Послышались шаги. Заскрипели ступеньки крыльца. Вышел сержант-связист, решивший, должно быть, тоже проверить состояние наряда. Молодой, смуглый, цыгановатый парень, по возрасту он, пожалуй, мог бы быть моим сыном, но на войне год службы считается за два, и это был уже настоящий мужчина и, по-видимому, опытный воин. Присел на скамейку, закурил.
— Я вот все думаю, как же это они вас пропустили, почему не атаковали, через самые ихние места ведь вы проехали. Они такой кусок мимо рта нипочем бы не пронесли… Машины ваши вас выручили, вот что. В такой машине, как ваша, разве что генерал ездит, да и то не всякий. А раз эмка впереди, ваша машина сзади, а там еще одна идет, стало быть, генерал при охране. Ну, а генералы им не по зубам. Знают, за генерала тут все леса прочешут. — И сообщил, аккуратно пригашивая свою цигарку: — Не доложил я вам еще, позвонили ребята, танковая колонна вышла, часам к двенадцати здесь будет. — Еще посмотрел на часы. — Семь. Вот, слушайте, сейчас у соседей побудка.

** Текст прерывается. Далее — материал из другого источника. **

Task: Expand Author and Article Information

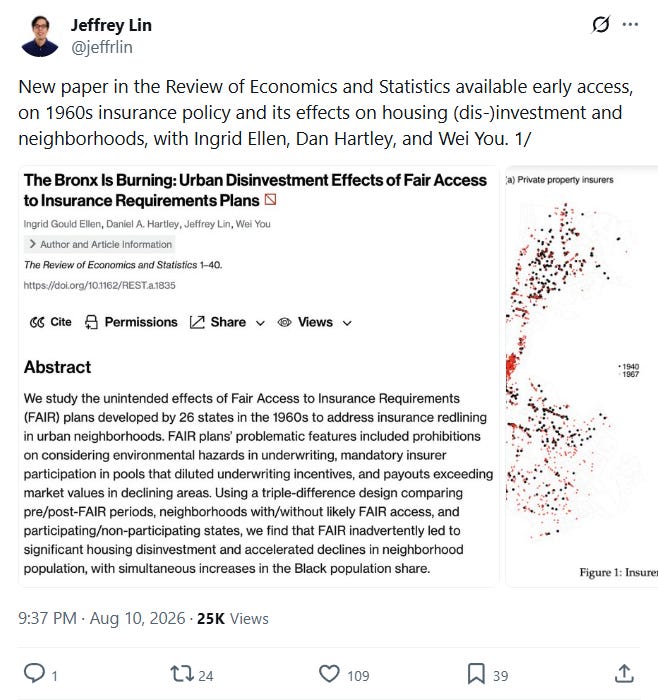Action: tap(100, 244)
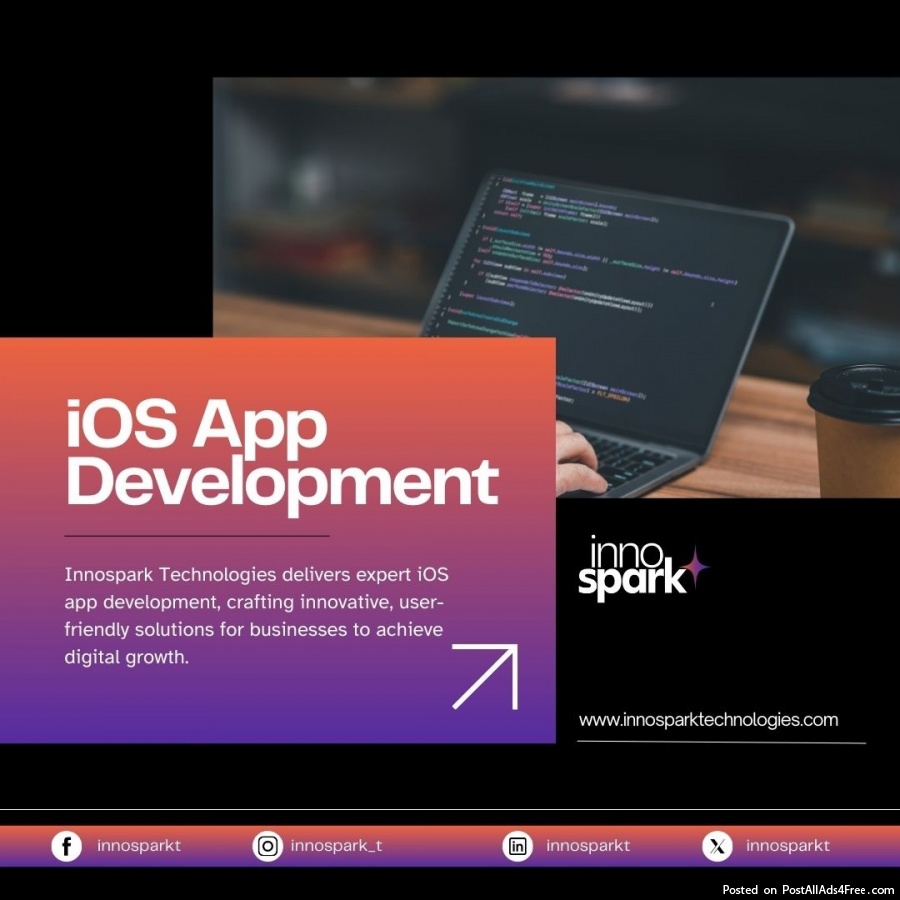This screenshot has height=900, width=900.
Task: Click the underline beneath the website URL
Action: [721, 742]
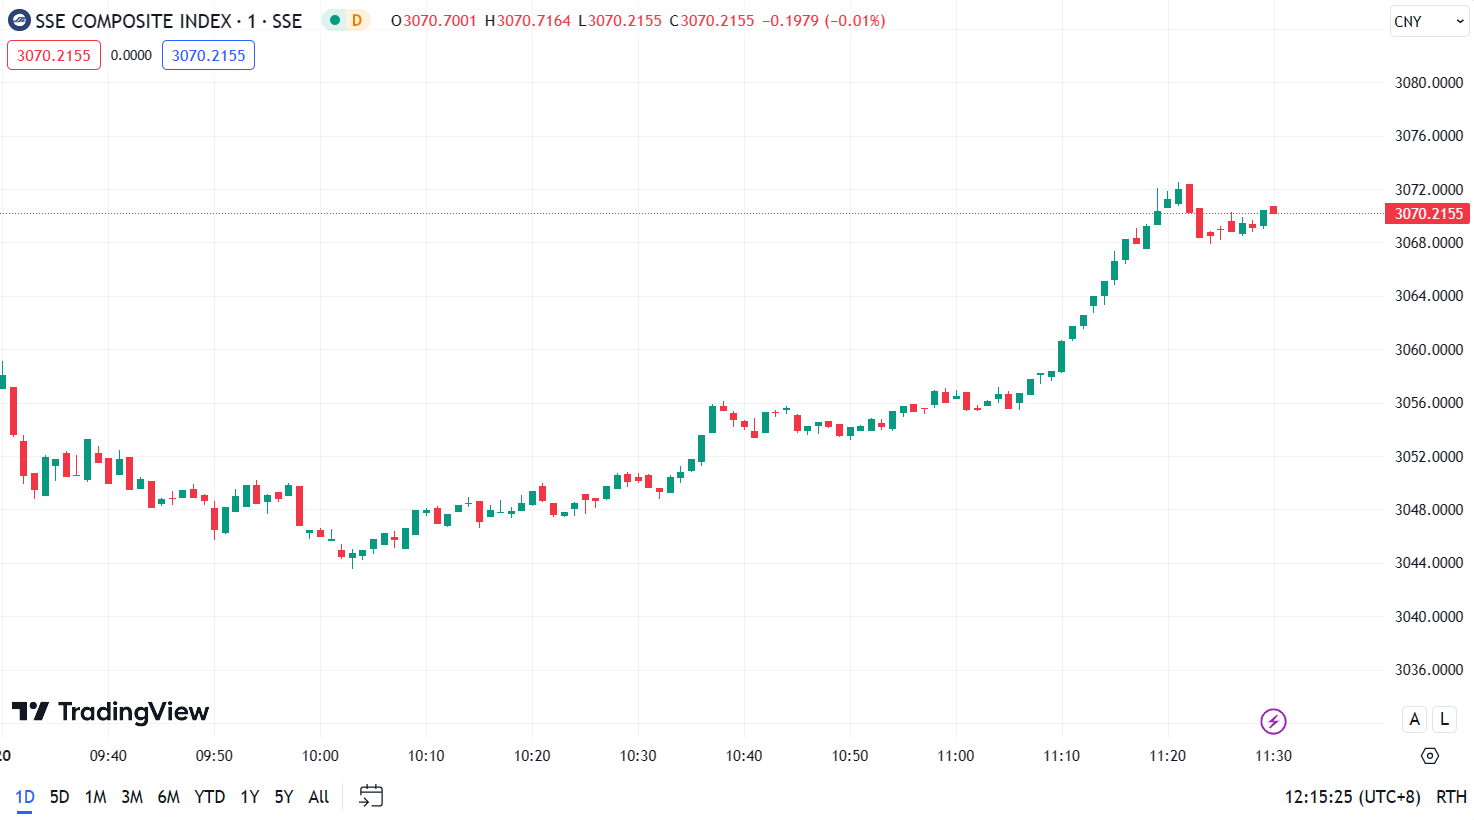Click the blue 3070.2155 buy price button
This screenshot has height=820, width=1474.
coord(208,55)
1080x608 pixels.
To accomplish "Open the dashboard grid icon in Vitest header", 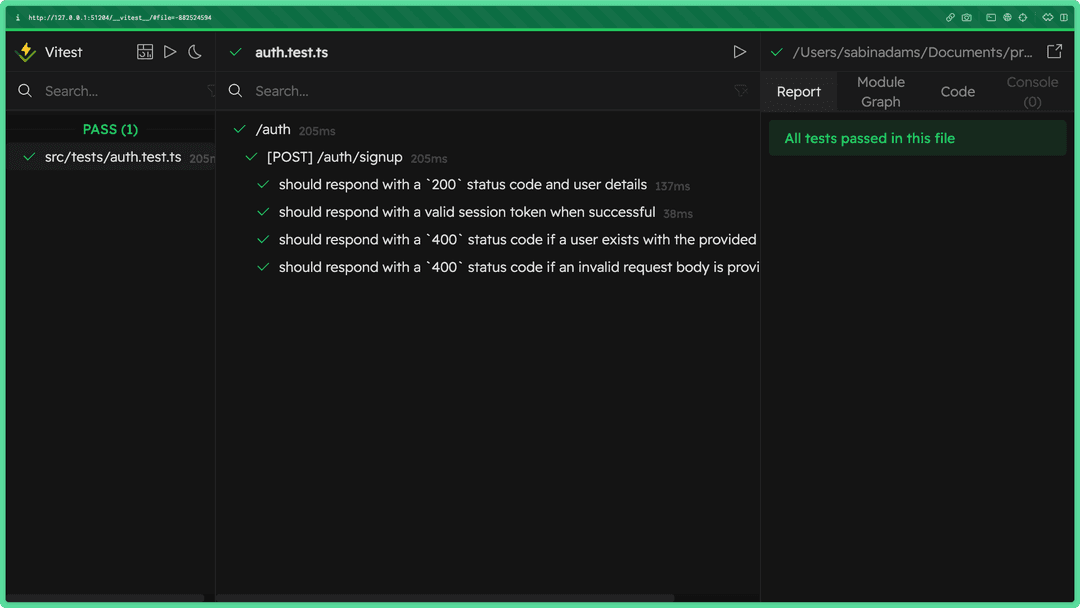I will pyautogui.click(x=145, y=51).
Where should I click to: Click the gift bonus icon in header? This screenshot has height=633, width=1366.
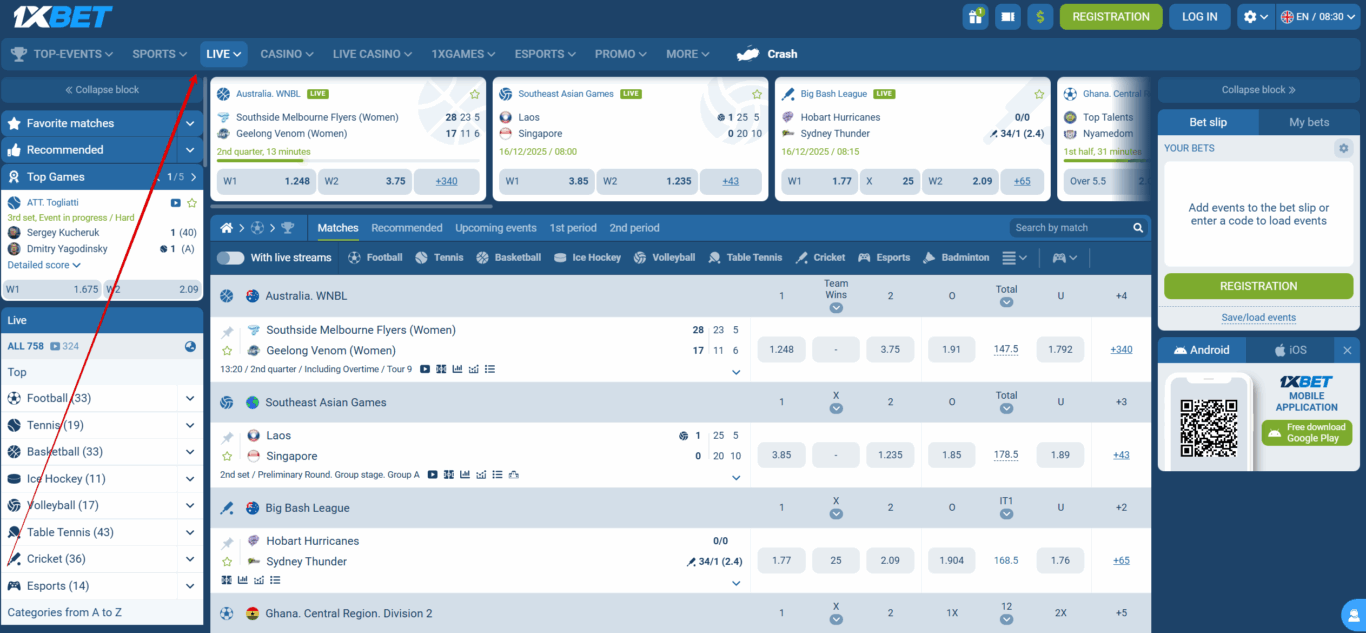974,17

И действительно, через минуту где-то далеко в лесу, что за рекой, послышался тонкий звук горна.
— Все, как у людей. И флаг на шесте поднимают, а так бандиты, настоящие бандиты. Ни старого, ни малого не пощадят, девок силком портят, каждую ночь то корову, то две уведут, то в амбаре зерном свои подводы нагрузят… Тут, как смеркаться начнет, никто и из изб не показывается. Двери шкафами да комодами заставляют.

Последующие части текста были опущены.